Problem requirements
Which lines of the data contain the string "screenshot"? Copy every one of them.

━━ Exercise materials ━━

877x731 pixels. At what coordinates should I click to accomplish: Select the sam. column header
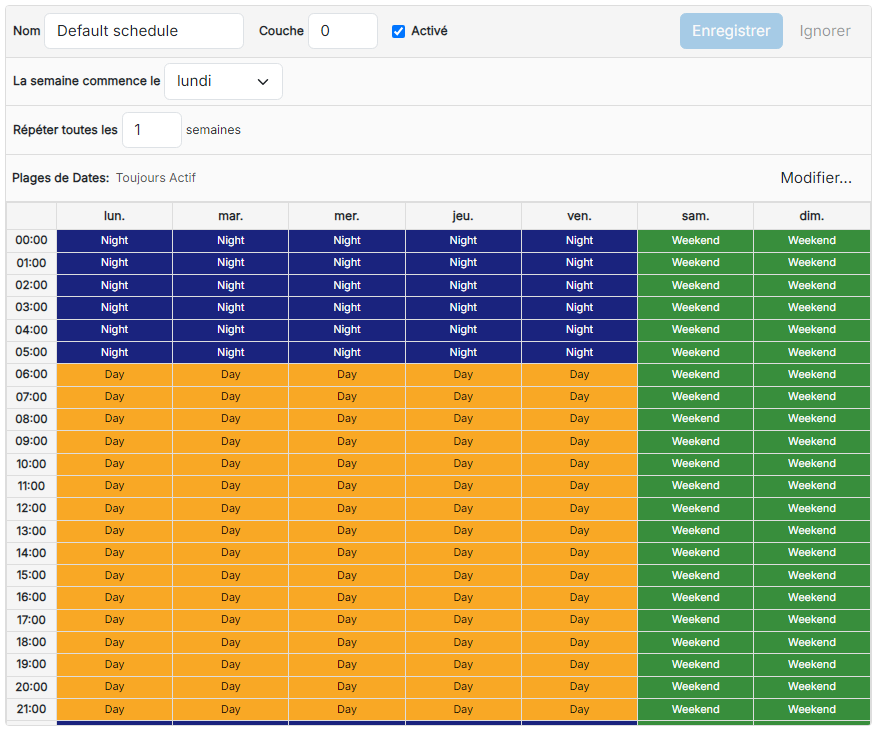point(695,216)
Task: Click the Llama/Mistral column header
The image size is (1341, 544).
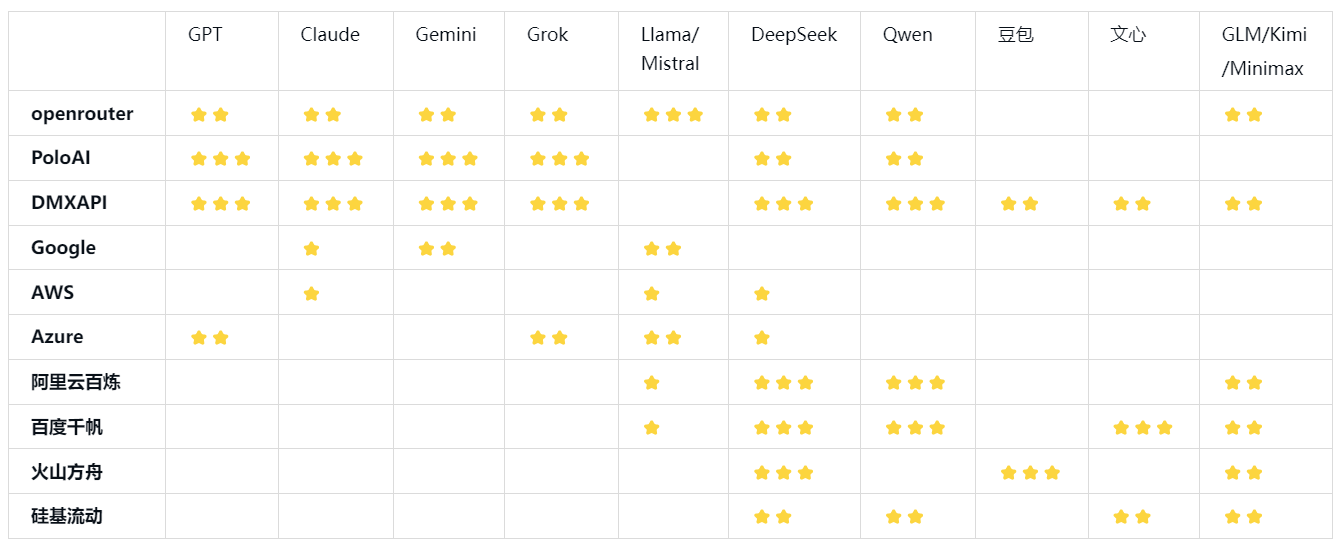Action: [x=670, y=49]
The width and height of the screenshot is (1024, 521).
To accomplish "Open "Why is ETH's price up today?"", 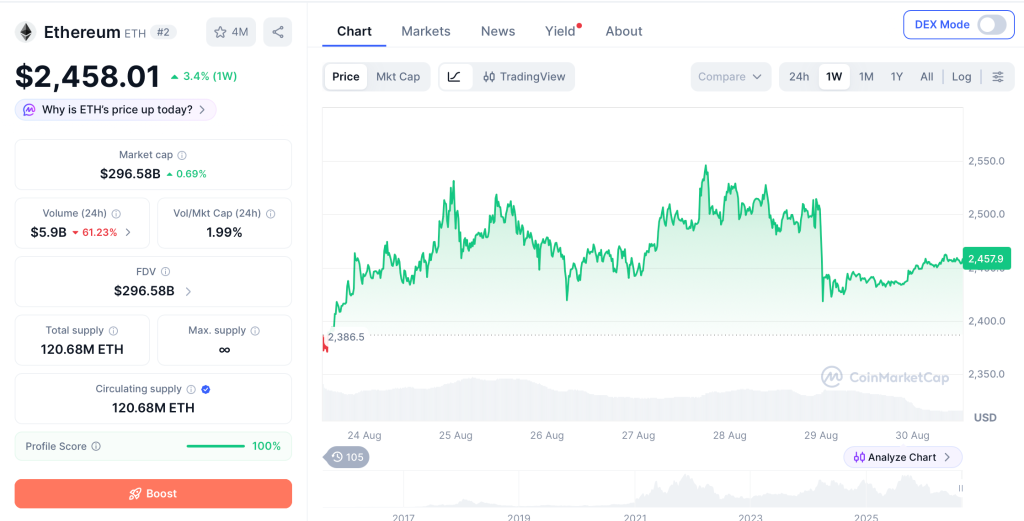I will [x=116, y=110].
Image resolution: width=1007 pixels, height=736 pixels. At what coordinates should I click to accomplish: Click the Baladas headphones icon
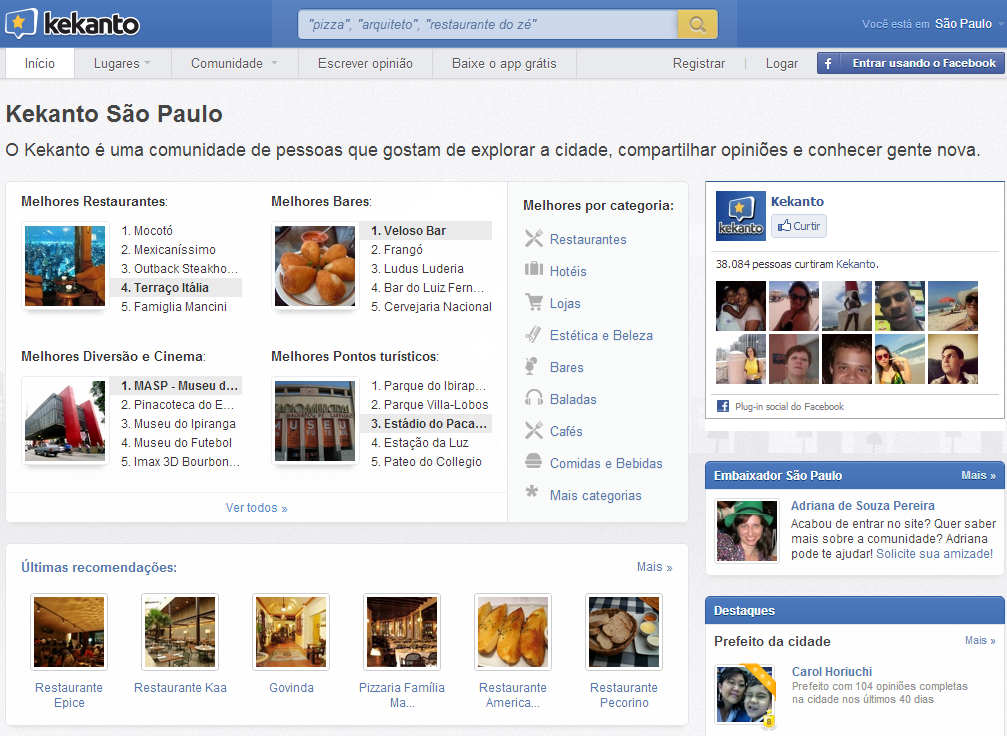tap(534, 398)
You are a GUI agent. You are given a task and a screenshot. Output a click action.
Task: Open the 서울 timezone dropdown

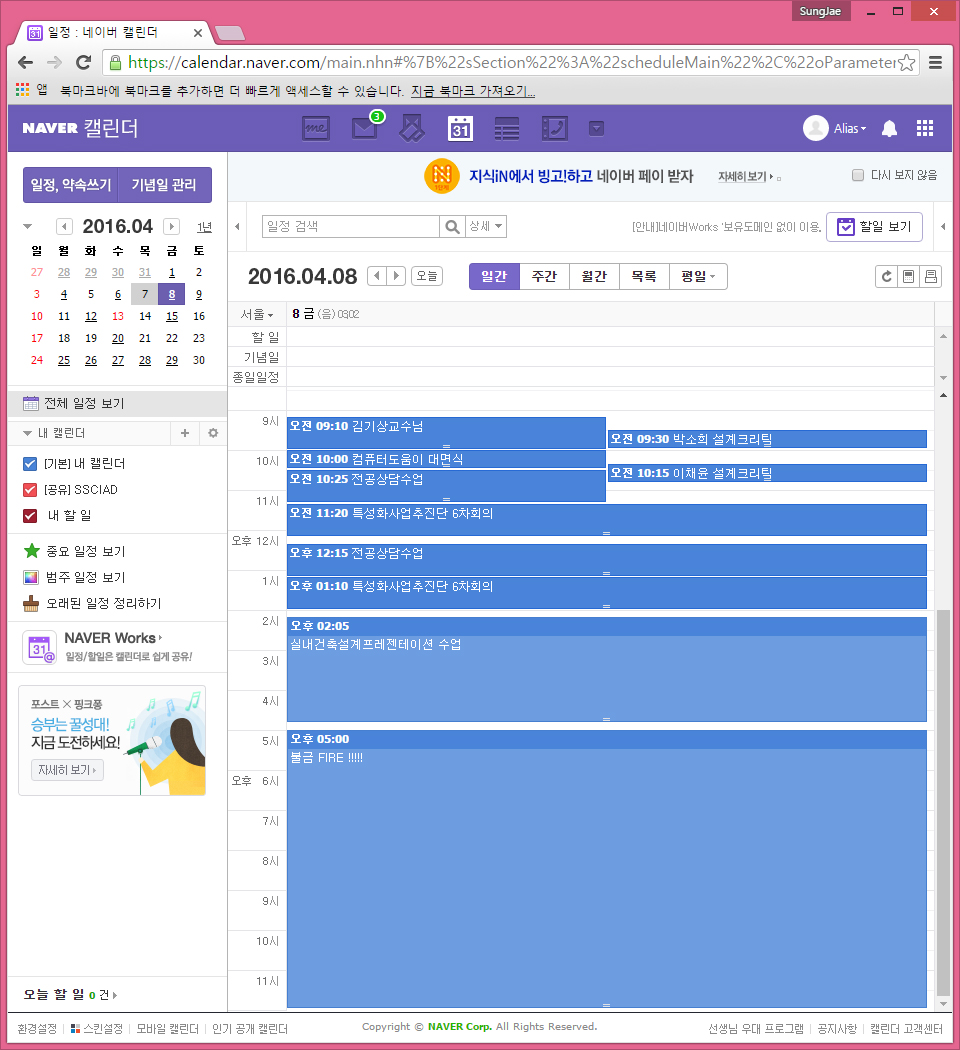click(x=257, y=314)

━━━

Result of the exercise
The width and height of the screenshot is (1024, 521).
You are a GUI agent. You are given a task and a screenshot. Output a click action.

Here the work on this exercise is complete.